The number of visits to EDs decreased during the follow-up of the interventions. This decrease was most prominent in the youngest age groups. Especially, the proportions of recorded infectious diseases (Groups A, B and J) decreased. Particularly, diagnoses related to mild infections of respiratory airways decreased. Interestingly, the effects of interventions on the prevalence of different injuries varied, although generally the proportions and absolute numbers of injuries increased. The proportions and numbers of symptomatic diagnoses increased.
The decreased rate in the use of primary care EDs in the youngest people (0-19 years) is understandable. There are earlier reports suggesting that primary health care ED services are often used by the younger age groups [10–11]. Especially low acuity visits to EDs seem to be a feature of very young age groups (<10 y) and late teenagers (18-19 years) [12]. Interestingly, social deprivation does not seem to influence this pattern of ED use [12]. The reasons for this are many. According to a survey study with ED patients, young age groups may differ in their expectations regarding the purpose of out-of-hours services and accessibility and they may have other objectives than plain clinical urgency when they seek help [13]. Furthermore, in a multicenter survey of patients from an urban health region, distance to a specific ED was the most important reason for choosing that ED suggesting that convenience factors play a significant role when deciding to use ED services [14]. There is support for this view from other studies analyzing primary care out-of-hours calls and visits concerning child patients [15] and young adults [16] as well as from qualitative studies regarding treatment of small children in out-of-hours services [17]. Altogether, previous findings have shown that if restrictions of access to primary health care EDs occur, the youngsters, who use these services a lot, reduce their ED visits more than other people.
The finding that the proportions and numbers of simple infections in the ED decreased is in line with the aims of the interventions applied [2–4]. We knew that at least about 30% of the diagnoses done in the present kind of primary care ED system and office-hours primary care were the same and that office-hours primary care might therefore have provided better continuation of treatment for these patients than the ED [18]. Furthermore, when diagnoses in EDs and primary care doctor driven emergency systems have been compared, a higher prevalence of mild infections in primary care doctor driven emergency systems and a higher prevalence of injuries in EDs have been reported [19]. This injury-focused activity in EDs has also been described elsewhere in all age groups [20, 21]. Thus, the present triplet of interventions seemed to shift the functions of the studied primary care ED towards the form of a standard specialized health care driven ED. Whether these low-acuity primary care services should then also be provided to the population out of office-hours is another question [22].
This was a retrospective study considering primary care EDs.
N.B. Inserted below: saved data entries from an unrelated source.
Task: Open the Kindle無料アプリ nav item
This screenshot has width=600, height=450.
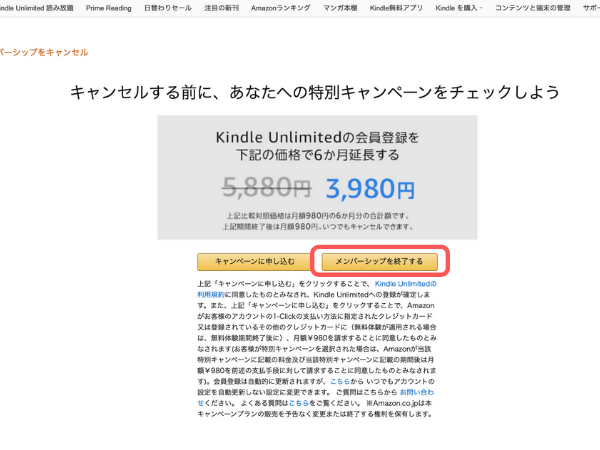Action: [396, 8]
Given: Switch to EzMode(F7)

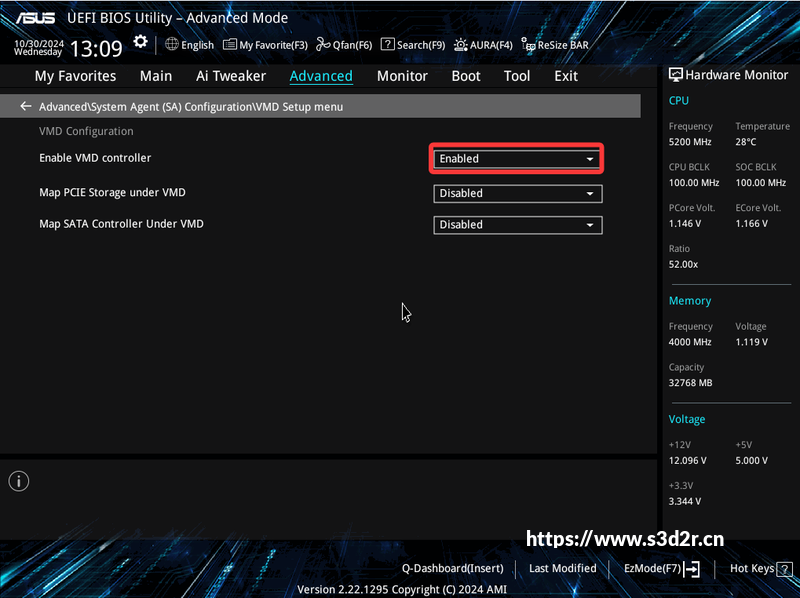Looking at the screenshot, I should (x=662, y=568).
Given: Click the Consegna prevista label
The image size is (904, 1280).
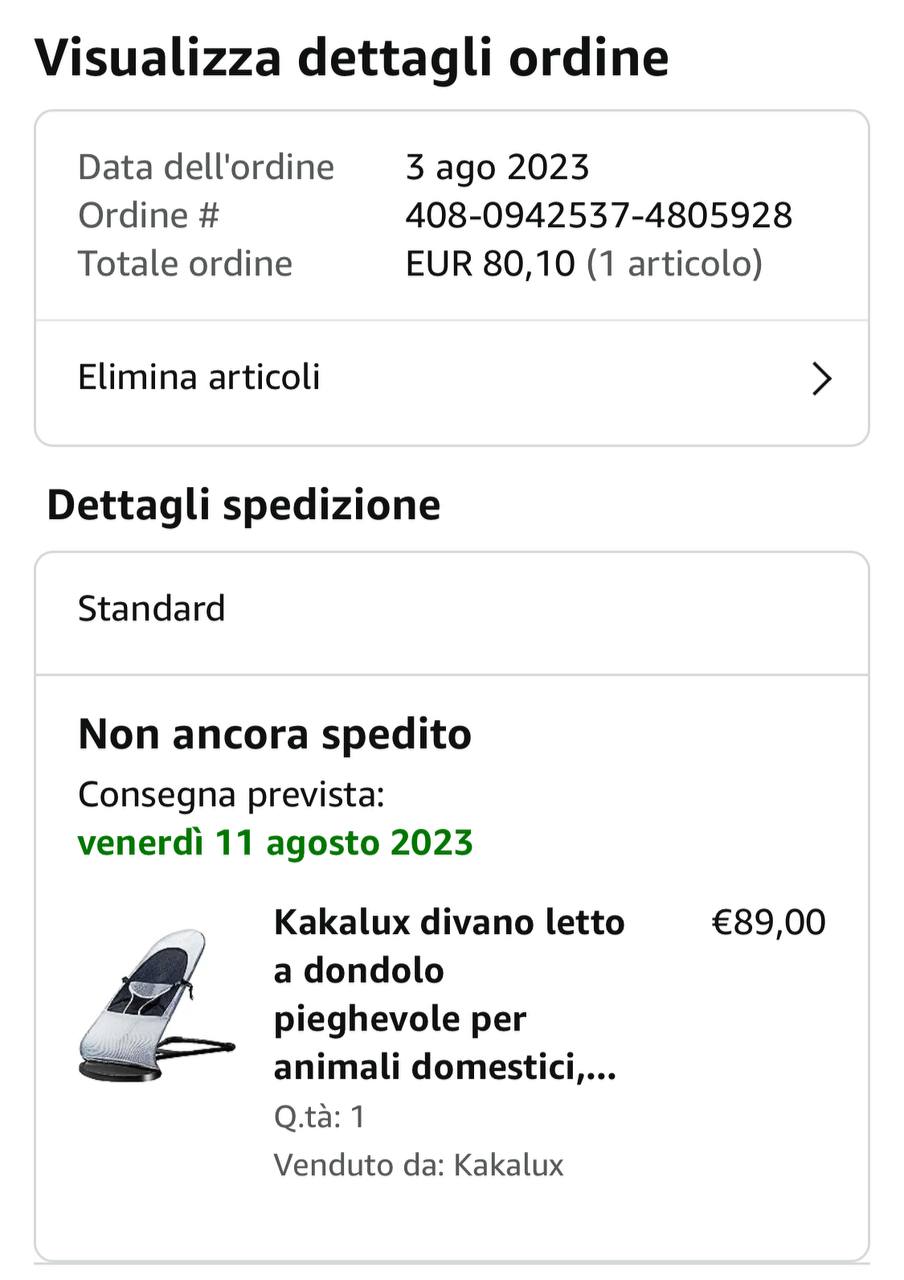Looking at the screenshot, I should pos(231,795).
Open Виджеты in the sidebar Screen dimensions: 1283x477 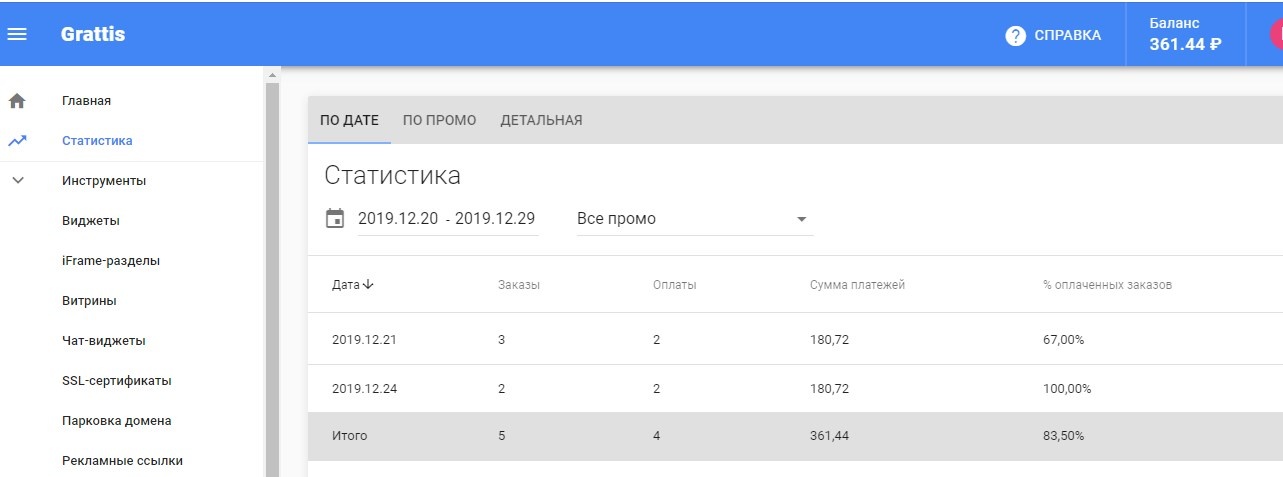click(x=91, y=221)
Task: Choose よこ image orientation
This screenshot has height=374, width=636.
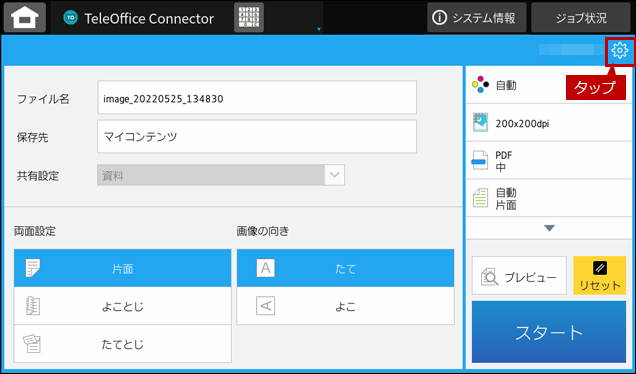Action: click(346, 306)

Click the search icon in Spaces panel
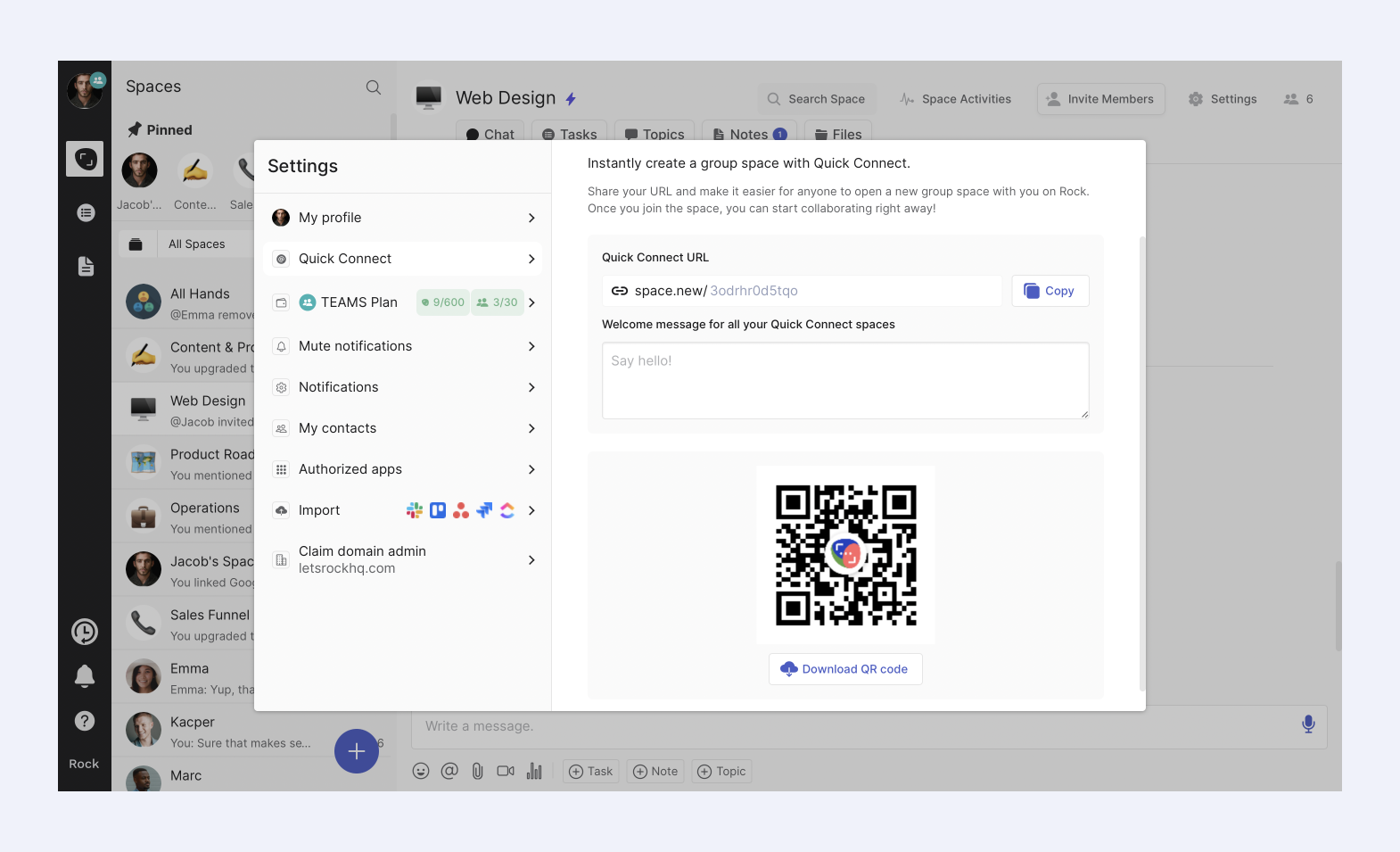[x=374, y=87]
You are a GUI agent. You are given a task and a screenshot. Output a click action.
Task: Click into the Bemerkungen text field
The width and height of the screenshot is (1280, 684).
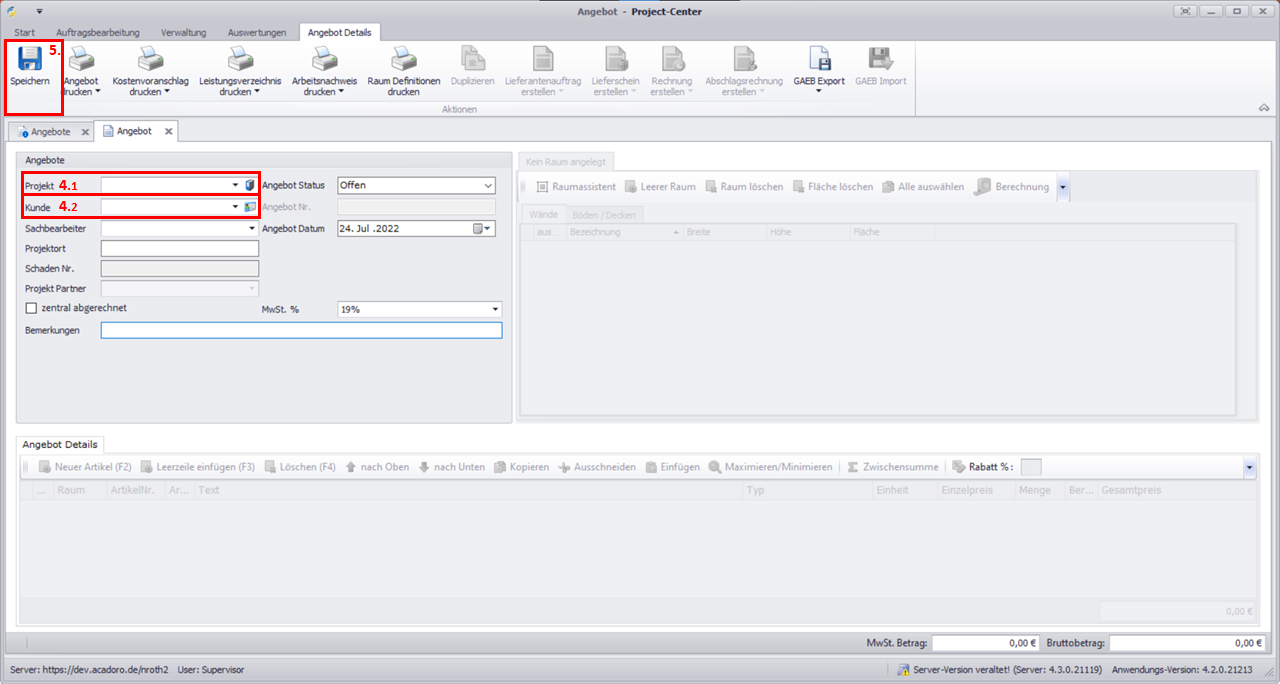coord(300,331)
As this study was purely register-based the subjects were not aware of their participation in the study. The present result reflects real clinical activity in this respect. As a confounding factor, electronic reminders were introduced in the electronic patient information system in 2008 to enhance recording of diagnoses and that may have altered the observed proportions of different diagnoses during the present study [23]. For example, this intervention explains at least partially the observed increase in symptomatic diagnoses (IDC-10 group R) during this study [24]. As a limitation, we should have been able to compare our results to a control city with a similar office-hours primary health care, demography and size. This would have strengthened our conclusions. However, such data from another city were not available for comparison. Data about possible changes in patient material or changes in ways to manage practices and diseases were not available. These factors have a considerable effect on changes in the number of visits to GPs. Data concerning these putative changes could have been obtained if we had had access to the patient information of individual patients. Unfortunately, that access we were unable to obtain.